At 2:07 AM, the payment system started failing.
Not with a crash. Not with a clear error. Just… silently dropping transactions.
At first, it was a trickle. Then retries. Then support tickets. Then alerts.
Within minutes, revenue was bleeding.
The system handled thousands of transactions per minute. Everything looked fine. CPU was normal. Memory was stable. No obvious outage. But something was wrong — and here's what made it worse: there were logs, but they were completely useless.
What Bad Logging Looks Like in Production
When the team opened the logs, this is what they found:
INFO Processing request
ERROR Something failed
INFO Retrying
That's it. No request ID. No user context. No indication of which service failed or which worker was affected. Debugging at that point wasn't engineering — it was guessing.

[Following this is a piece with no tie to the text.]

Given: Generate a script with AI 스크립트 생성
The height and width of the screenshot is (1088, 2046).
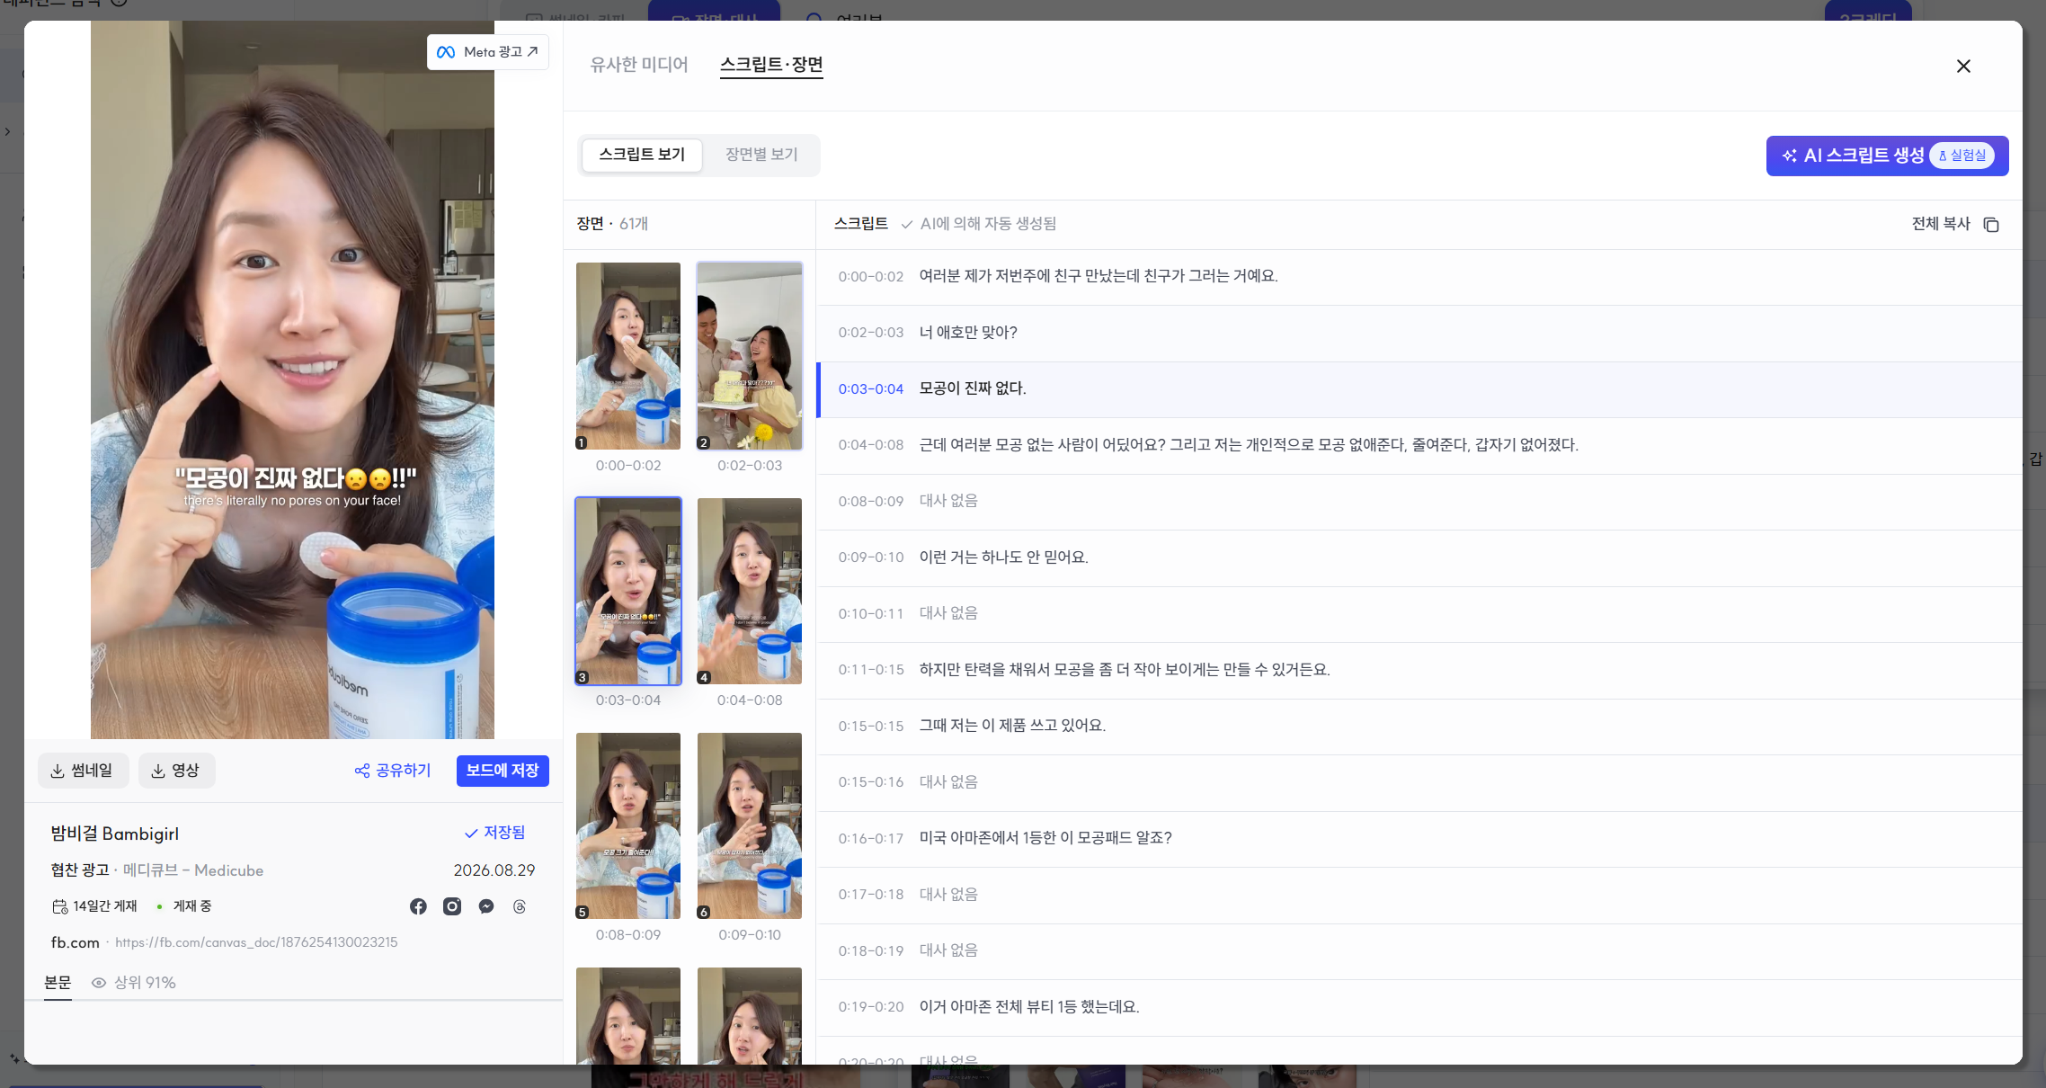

What Good Logging Would Have Looked Like
Now imagine the same incident with structured, intentional logging:
2026-06-12T02:07:03Z | INFO | payment-service | pid=12345 | req=abc123 | payment_initiated | user_id=7821 amount=500
2026-06-12T02:07:04Z | INFO | payment-service | pid=12345 | req=abc123 | calling_gateway | provider=stripe
2026-06-12T02:07:07Z | ERROR | payment-service | pid=12345 | req=abc123 | gateway_timeout | duration=3s
2026-06-12T02:07:07Z | WARNING | payment-service | pid=12345 | req=abc123 | retry_scheduled | attempt=1
2026-06-12T02:07:10Z | CRITICAL | payment-service | pid=12345 | req=abc123 | payment_failed | reason=timeout
Now the story tells itself. A specific request failed at the gateway after a 3-second timeout. Retry logic kicked in but couldn't recover. Final failure recorded with full context. No guessing — just facts.
Logging Is Not Debugging. It's Reconstruction.
This is the mindset shift that separates junior and senior engineers.
Logging is not about printing messages. Logging is about reconstructing reality after things go wrong.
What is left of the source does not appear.